Parmi les textes traitant du bodhicitta et du bodhisattva on retrouve le Bodhicaryāvatāra de Śāntideva et Trente-sept stances sur la pratique des Bodhisattvas de Gyalsé Togmé Zangpo, de la tradition Sakya :
« 11. Toute souffrance provient du souhait de son seul bonheur.
Les parfaits Bouddhas sont nés de l'intention d'aider les autres.
Alors donc, échangez votre propre bonheur
Pour les souffrances des autres -
Ceci est la pratique des bodhisattvas. » [...]
« 16. Même si une personne dont vous avez pris soin
Comme de votre propre enfant, vous traite maintenant en ennemi,
Chérissez-la plus spécialement encore, comme une mère
Le fait pour son enfant, affligé de maladie -
Ceci est la pratique des Bodhisattvas. » [...]
« 20. Tant que l'ennemi qu'est votre propre colère reste insoumis,
Bien que vous vainquiez des adversaires extérieurs, ils ne vont que se multiplier.
Alors donc, avec les milices de la bienveillance et de la compassion
Subjuguez votre propre esprit -
Ceci est la pratique des Bodhisattvas. » [...]
« 22. Quoi que ce soit qui apparaisse est votre propre esprit.
À jamais sa nature est libre et au-delà des élaborations extrêmes[12].
Comprenant cette nature [non duelle], ne concevez pas
Un objet et un sujet [réellement existants].
Ceci est la pratique des Bodhisattvas. »
« 23. Lorsque vous rencontrez des objets attrayants,
Considérez-les comme de la même beauté
Que les arcs-en-ciel en été, dénués de substance,
Et lâchez prise sur tout attachement -
Ceci est la pratique des Bodhisattvas. »
« 24. Les diverses souffrances sont comme la mort de son enfant en rêve.
Tenir ces apparences illusoires pour réelles vous épuise en vain.
Alors donc, lorsque vous rencontrez des circonstances adverses,
Abordez-les comme des illusions -
Ceci est la pratique des Bodhisattvas. »[13]
Ngulchu Gyalsas Thogmed Zangpo (1295-1369)

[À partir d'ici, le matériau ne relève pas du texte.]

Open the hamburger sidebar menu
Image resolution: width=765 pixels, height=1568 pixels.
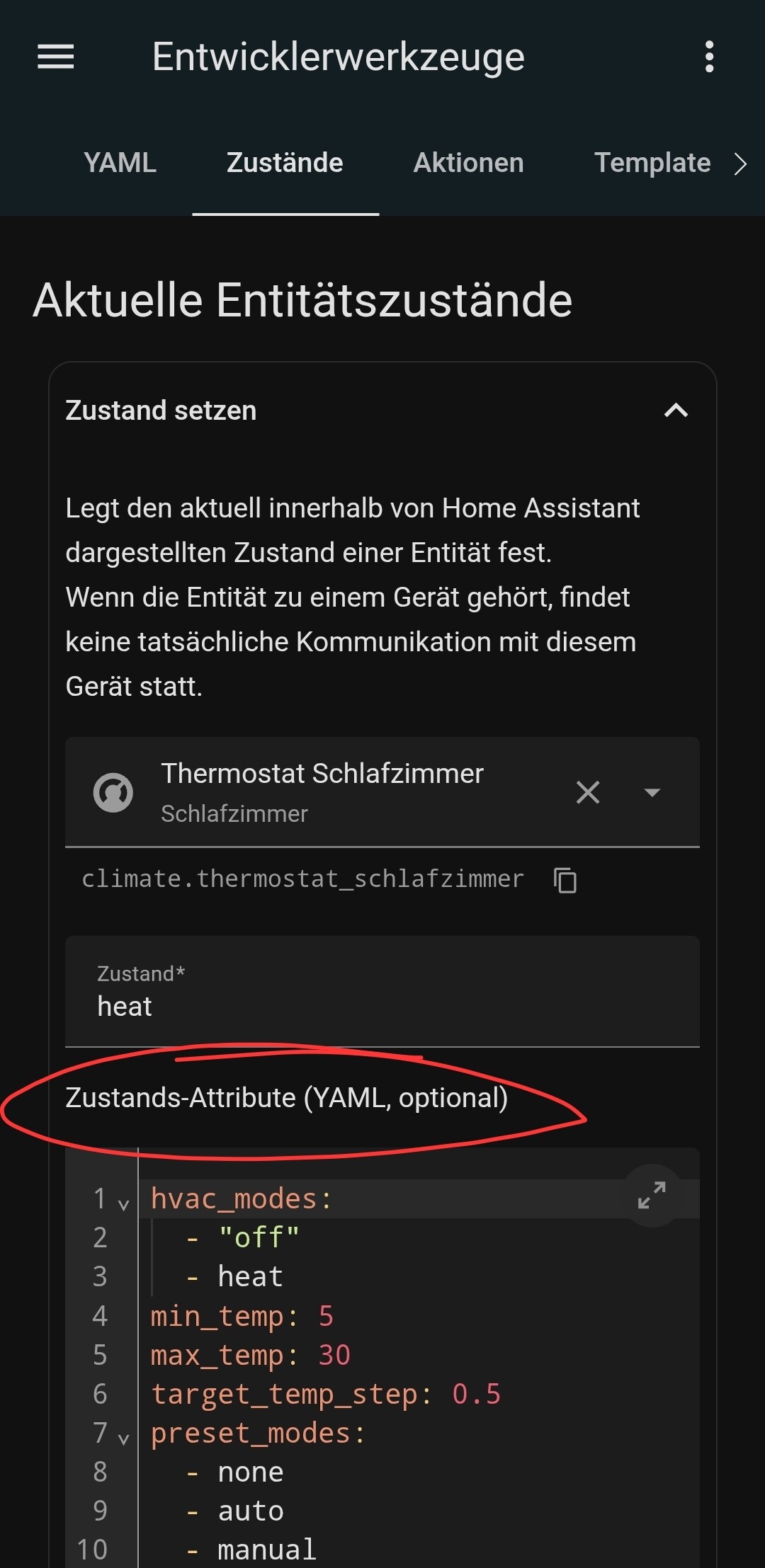[56, 57]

Le bouddhisme theravāda ne reconnaît pas le concept de bodhicitta : le terme n'apparaît jamais dans le Tipitaka. Certains commentateurs[14] voient dans « l'esprit lumineux » qu'évoque le Canon pâli une référence au bodhicitta :
Ajahn Brahm indique qu'il ne s'agit pas ici d'une référence à un quelconque « esprit originel », mais à un esprit libéré des cinq empêchements, « lumineux » parce qu'il est vu au travers du nimitta[15].
ॐ बोधिचित्तमुत्पदयामि! Oṃ bodhicittam utpadayāmi!